Check each line of the entries for "Hưng" and report the ones that have it.

┄┄┄┄┄┄┄┄┄┄

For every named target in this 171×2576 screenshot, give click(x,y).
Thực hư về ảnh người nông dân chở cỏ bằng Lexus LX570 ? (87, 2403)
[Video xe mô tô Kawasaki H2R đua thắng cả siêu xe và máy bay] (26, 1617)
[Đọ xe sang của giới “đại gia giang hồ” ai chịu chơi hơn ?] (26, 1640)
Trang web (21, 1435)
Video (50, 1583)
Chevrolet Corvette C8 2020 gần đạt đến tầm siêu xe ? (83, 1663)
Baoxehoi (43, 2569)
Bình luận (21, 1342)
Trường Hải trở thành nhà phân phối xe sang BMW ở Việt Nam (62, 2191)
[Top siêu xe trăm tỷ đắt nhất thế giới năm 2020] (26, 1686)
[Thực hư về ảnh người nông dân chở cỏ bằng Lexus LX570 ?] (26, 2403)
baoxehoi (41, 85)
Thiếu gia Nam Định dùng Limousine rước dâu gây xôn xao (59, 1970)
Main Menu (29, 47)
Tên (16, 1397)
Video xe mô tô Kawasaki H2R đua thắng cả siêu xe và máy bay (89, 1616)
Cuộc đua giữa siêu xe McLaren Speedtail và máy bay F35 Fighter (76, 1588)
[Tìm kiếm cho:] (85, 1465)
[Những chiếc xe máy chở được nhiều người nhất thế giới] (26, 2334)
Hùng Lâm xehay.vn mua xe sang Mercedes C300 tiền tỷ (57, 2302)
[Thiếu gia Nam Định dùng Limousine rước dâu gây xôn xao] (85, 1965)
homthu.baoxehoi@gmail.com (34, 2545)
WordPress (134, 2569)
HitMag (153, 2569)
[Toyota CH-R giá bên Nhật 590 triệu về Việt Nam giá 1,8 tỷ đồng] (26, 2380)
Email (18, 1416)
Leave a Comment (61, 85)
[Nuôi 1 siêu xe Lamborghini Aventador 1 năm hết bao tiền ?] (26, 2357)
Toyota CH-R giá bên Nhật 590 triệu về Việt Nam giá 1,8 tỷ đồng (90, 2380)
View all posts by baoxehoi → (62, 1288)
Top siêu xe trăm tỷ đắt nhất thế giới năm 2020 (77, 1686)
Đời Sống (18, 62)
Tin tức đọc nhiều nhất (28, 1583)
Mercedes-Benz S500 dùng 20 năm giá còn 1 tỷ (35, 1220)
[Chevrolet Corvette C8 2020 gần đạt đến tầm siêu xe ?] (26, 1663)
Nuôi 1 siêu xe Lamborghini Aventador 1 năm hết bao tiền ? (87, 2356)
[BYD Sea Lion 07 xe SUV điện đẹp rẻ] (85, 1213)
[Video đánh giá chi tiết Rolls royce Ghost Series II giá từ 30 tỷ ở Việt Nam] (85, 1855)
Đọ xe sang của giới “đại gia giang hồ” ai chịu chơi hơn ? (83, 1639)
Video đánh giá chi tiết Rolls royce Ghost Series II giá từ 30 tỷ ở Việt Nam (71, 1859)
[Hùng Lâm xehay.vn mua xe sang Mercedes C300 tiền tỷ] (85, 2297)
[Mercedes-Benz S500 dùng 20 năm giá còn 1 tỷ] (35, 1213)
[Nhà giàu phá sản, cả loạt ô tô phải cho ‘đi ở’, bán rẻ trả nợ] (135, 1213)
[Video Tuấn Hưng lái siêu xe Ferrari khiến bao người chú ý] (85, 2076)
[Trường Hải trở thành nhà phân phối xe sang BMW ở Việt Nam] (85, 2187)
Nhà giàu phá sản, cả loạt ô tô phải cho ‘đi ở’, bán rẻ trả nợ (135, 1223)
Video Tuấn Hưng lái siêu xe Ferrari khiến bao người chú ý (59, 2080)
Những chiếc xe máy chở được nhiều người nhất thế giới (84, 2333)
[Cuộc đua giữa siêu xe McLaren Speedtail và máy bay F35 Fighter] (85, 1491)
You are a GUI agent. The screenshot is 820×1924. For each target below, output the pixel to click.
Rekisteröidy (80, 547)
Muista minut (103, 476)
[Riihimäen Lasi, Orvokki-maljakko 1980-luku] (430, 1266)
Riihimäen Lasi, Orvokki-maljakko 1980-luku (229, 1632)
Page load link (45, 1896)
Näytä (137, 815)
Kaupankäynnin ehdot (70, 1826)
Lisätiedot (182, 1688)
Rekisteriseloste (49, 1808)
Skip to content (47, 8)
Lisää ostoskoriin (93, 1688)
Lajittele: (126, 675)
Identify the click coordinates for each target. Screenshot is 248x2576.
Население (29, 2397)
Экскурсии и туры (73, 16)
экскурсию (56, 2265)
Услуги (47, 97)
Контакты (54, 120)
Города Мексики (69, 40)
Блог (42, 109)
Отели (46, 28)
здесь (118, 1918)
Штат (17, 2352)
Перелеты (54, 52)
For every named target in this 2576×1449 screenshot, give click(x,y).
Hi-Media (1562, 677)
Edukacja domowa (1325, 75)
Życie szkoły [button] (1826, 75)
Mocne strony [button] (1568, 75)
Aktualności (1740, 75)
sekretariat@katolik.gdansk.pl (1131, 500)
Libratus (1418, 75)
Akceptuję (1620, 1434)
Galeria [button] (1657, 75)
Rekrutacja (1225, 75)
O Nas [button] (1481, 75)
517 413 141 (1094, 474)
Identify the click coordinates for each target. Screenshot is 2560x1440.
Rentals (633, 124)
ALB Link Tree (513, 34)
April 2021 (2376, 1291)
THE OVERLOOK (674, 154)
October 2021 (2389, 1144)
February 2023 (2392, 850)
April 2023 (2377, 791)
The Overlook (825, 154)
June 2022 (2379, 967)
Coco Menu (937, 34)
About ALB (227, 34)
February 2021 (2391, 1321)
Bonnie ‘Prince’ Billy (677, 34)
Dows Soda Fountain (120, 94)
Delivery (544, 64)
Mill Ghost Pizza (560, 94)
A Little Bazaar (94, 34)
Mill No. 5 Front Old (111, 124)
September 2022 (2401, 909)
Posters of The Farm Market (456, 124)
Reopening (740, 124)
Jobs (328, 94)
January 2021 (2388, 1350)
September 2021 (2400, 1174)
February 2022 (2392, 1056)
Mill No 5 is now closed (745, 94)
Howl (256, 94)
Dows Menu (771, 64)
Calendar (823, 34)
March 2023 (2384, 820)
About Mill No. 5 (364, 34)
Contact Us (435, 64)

┄┄┄┄┄┄┄┄┄┄

### Answer to the problem
[Video Tuấn Hưng lái siêu xe Ferrari khiến bao người chú ý] (85, 2076)
Video Tuấn Hưng lái siêu xe Ferrari khiến bao người chú ý (59, 2080)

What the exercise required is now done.